Le narrateur et sa sœur jumelle sont adolescents. Leur famille a souvent déménagé et ils ont rarement réussi à s’ancrer dans leur environnement. Mais le jeune garçon vient de se construire enfin quelques repères, en se concentrant sur les centres d’intérêt qu’il s’est choisis : le jeu d’échecs et l’apiculture. Il serait content de continuer à séjourner dans cette ville. C’est à ce moment que ses parents sont arrêtés par la police pour avoir braqué une banque, eux qui « auraient davantage le profil et le physique d’épiciers » de l’avis de l’officier de police… Notre jeune homme se retrouve tout seul dans sa maison, sa sœur ayant décidé de partir à l’aventure. Et dans la foulée il est conduit au Canada par une amie de sa mère qui l’installe dans le ranch de son frère là-bas. Mais notre jeune ami n’est pas au bout de ses peines. Face à l’adversité il continuera malgré tout de brandir sa naïveté et d’exposer sa candeur.

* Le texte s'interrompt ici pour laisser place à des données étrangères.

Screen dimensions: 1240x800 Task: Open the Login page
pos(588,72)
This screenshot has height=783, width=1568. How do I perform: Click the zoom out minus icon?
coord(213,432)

Richard FordL’histoire nous est contée une cinquantaine d’années après les événements en question par l’homme devenu mûr. C’est un enseignant de longue date qui nous parle, s’étant définitivement installé au Canada et ayant épousé une Canadienne. Le récit est donc teinté de la sagesse et du recul qu’il aura gagnés au fil des ans.

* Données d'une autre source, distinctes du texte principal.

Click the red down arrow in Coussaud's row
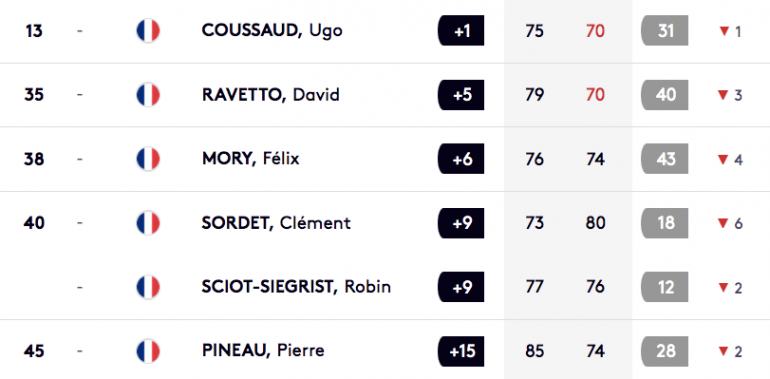The image size is (770, 379). pos(723,31)
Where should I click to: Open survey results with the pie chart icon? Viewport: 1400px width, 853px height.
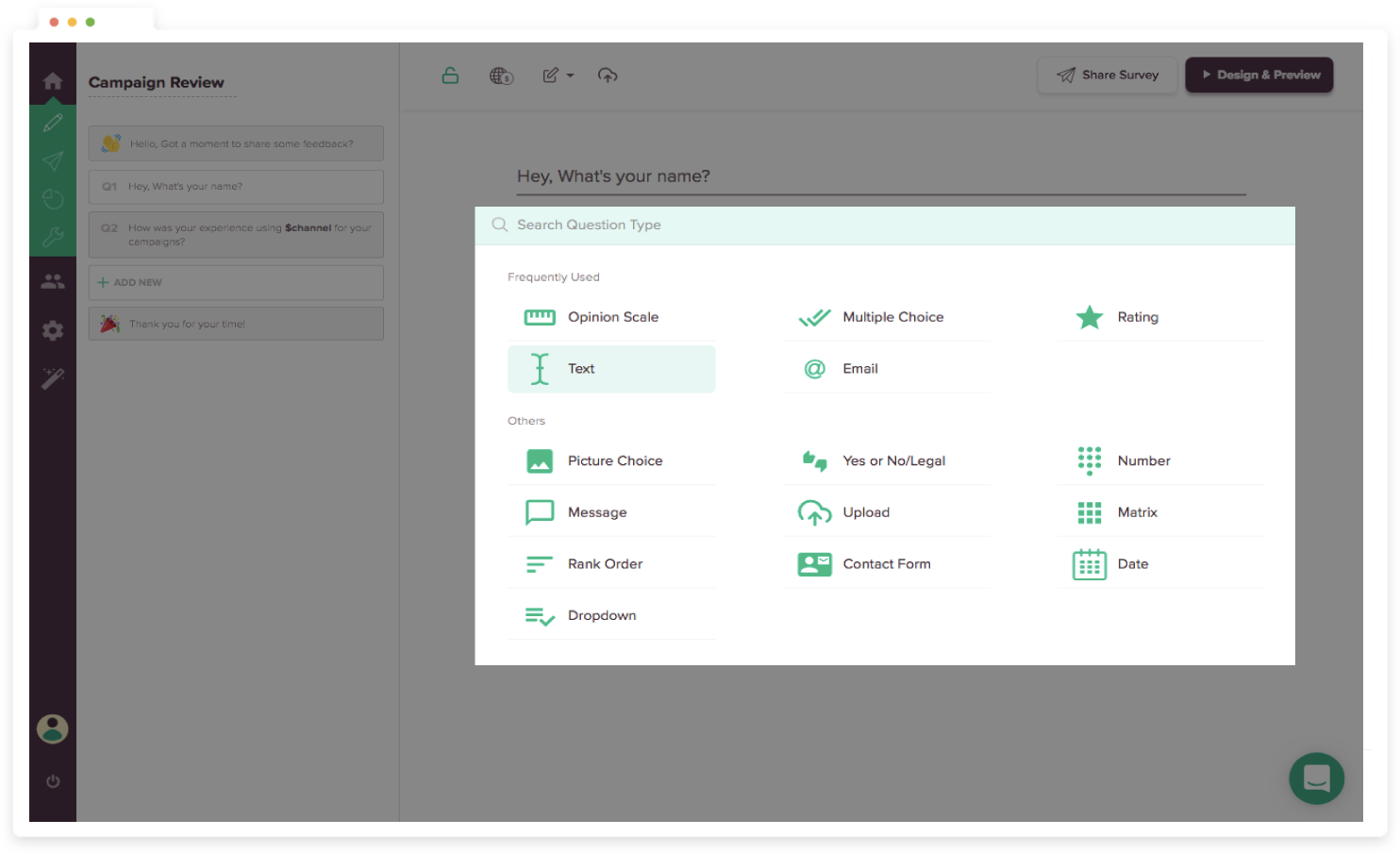tap(53, 199)
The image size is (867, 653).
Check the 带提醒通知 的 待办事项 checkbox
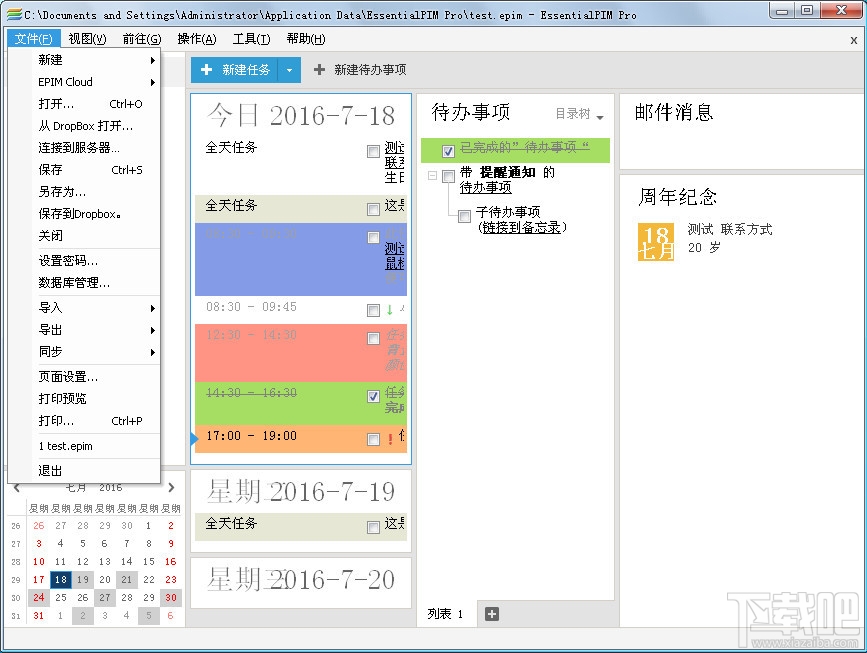pyautogui.click(x=448, y=174)
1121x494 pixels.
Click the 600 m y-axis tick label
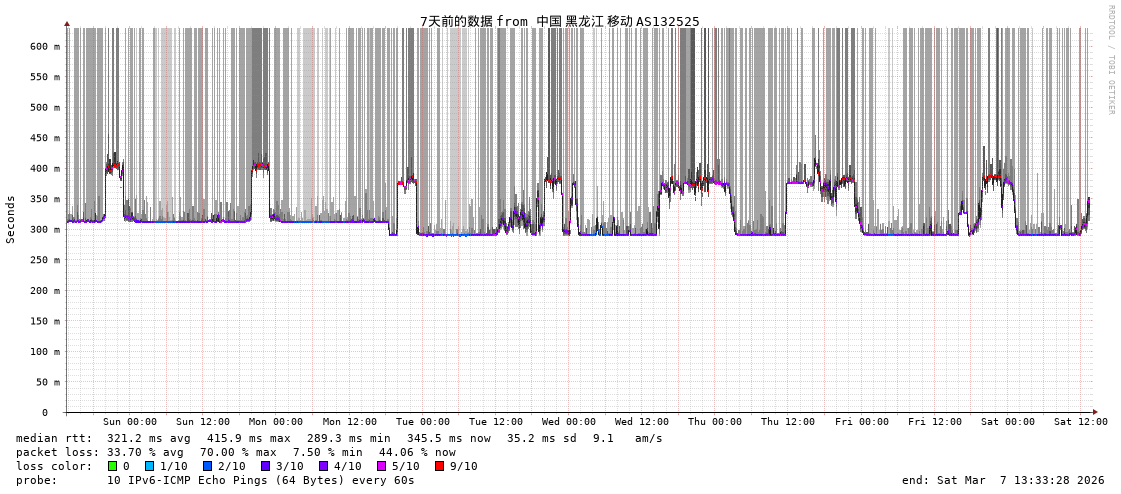coord(44,46)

Il m’a plu de lire pour une fois l’histoire d’un nouveau départ pensée très différemment de ce à quoi nous sommes habitués. Une nouvelle vie, un nouveau pays, vastes horizons et liberté fabuleuse sont imposés ici par la main du destin, et gagnés dans un inconfort extrême.

Quant aux messages que véhicule le récit, ils jaillissent tous de la brutalité des contrastes d’une vie. Un jeune adolescent tout frais émoulu ouvre les yeux pour s’apercevoir que tout ce qui était blanc jusqu’alors est en réalité noir. Il lui faudra une vie durant pour y tisser mille fils d’argent dotés des nombreuses nuances de gris qu’il lui eût été difficile de discerner au départ.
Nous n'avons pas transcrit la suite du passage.